Dataset excerpts
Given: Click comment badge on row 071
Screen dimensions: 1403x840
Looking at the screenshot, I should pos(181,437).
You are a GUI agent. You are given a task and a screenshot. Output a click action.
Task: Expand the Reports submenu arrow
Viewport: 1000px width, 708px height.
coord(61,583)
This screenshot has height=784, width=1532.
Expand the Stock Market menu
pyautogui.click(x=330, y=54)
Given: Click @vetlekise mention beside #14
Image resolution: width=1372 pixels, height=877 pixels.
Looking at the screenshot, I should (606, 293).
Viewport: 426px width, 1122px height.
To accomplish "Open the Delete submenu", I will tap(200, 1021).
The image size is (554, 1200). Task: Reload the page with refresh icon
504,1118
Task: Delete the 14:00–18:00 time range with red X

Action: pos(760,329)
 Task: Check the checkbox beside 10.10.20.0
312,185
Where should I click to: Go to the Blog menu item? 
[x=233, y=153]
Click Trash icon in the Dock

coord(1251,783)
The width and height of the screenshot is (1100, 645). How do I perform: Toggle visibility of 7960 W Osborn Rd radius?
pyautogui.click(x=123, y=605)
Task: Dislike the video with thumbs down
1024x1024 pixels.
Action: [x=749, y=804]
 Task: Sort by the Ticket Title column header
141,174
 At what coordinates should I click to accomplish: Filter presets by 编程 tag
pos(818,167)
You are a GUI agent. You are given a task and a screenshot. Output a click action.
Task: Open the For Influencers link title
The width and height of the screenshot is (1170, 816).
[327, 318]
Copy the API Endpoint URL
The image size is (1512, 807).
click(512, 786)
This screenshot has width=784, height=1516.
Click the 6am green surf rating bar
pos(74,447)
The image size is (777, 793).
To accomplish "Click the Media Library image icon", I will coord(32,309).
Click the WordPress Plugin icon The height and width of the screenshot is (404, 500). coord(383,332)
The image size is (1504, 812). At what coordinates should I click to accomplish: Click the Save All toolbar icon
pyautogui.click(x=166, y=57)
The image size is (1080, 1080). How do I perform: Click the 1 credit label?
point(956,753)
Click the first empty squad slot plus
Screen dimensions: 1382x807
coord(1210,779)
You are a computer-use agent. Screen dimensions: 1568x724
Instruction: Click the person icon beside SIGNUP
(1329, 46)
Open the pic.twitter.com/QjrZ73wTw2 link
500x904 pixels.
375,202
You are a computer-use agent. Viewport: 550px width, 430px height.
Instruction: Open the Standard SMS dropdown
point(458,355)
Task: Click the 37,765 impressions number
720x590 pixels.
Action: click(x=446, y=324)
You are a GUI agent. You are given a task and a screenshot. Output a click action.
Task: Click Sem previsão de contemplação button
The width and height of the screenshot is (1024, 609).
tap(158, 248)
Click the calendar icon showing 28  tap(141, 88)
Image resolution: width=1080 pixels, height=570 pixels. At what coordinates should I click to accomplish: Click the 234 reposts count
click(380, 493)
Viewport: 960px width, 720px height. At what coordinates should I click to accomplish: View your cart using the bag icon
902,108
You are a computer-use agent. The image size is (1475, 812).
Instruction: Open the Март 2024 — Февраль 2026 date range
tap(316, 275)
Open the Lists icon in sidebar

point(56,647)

Work instructions
The answer must be the lines from the one containing "720x590 pixels." through the last line of the records, written out exactly; please include nothing more.

Answer to this task
720x590 pixels.
Action: click(x=446, y=324)
You are a GUI agent. You are given a task and a screenshot. Output a click action.
Task: Click Sem previsão de contemplação button
The width and height of the screenshot is (1024, 609).
tap(158, 248)
Click the calendar icon showing 28  tap(141, 88)
Image resolution: width=1080 pixels, height=570 pixels. At what coordinates should I click to accomplish: Click the 234 reposts count
click(380, 493)
Viewport: 960px width, 720px height. At what coordinates should I click to accomplish: View your cart using the bag icon
902,108
You are a computer-use agent. The image size is (1475, 812).
Instruction: Open the Март 2024 — Февраль 2026 date range
tap(316, 275)
Open the Lists icon in sidebar

point(56,647)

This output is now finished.